■ **Information given**
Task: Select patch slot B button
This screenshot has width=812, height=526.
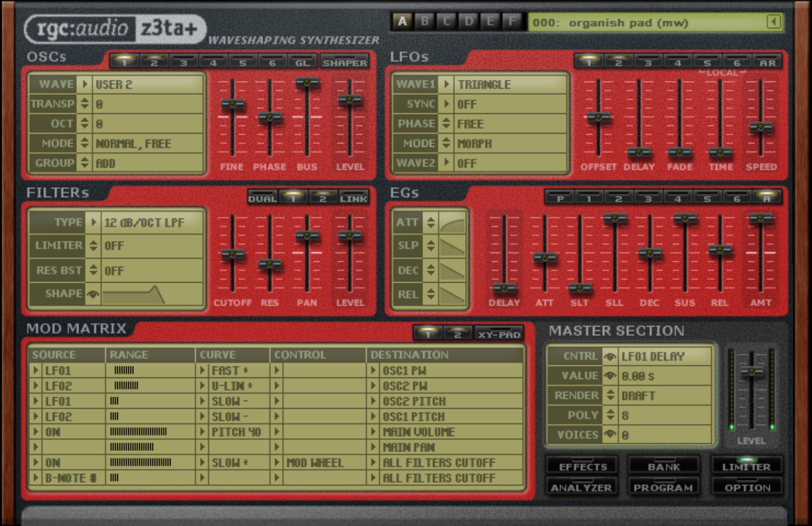Action: pos(425,21)
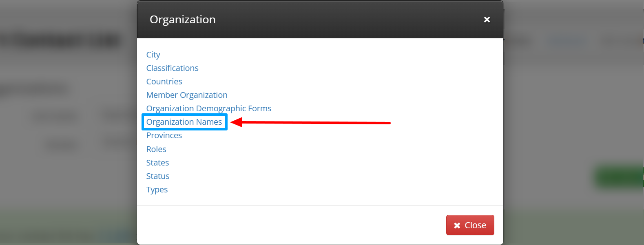
Task: Select the Roles link
Action: [x=156, y=149]
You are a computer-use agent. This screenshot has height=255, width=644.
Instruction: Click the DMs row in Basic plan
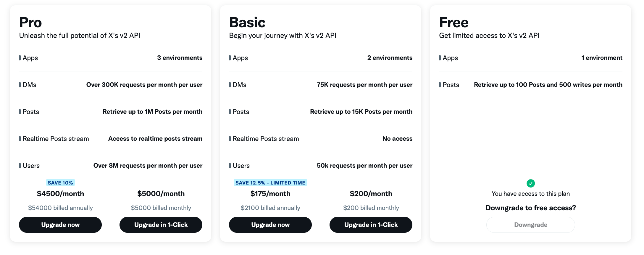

■ **What is needed**
Everything in the entries except the images must be copied exactly.

■ **Output of the task**
Task: Select patch slot B button
This screenshot has width=812, height=526.
Action: pos(425,21)
Task: Select the Roles link
Action: [x=156, y=149]
You are a computer-use agent. This screenshot has height=255, width=644.
Instruction: Click the DMs row in Basic plan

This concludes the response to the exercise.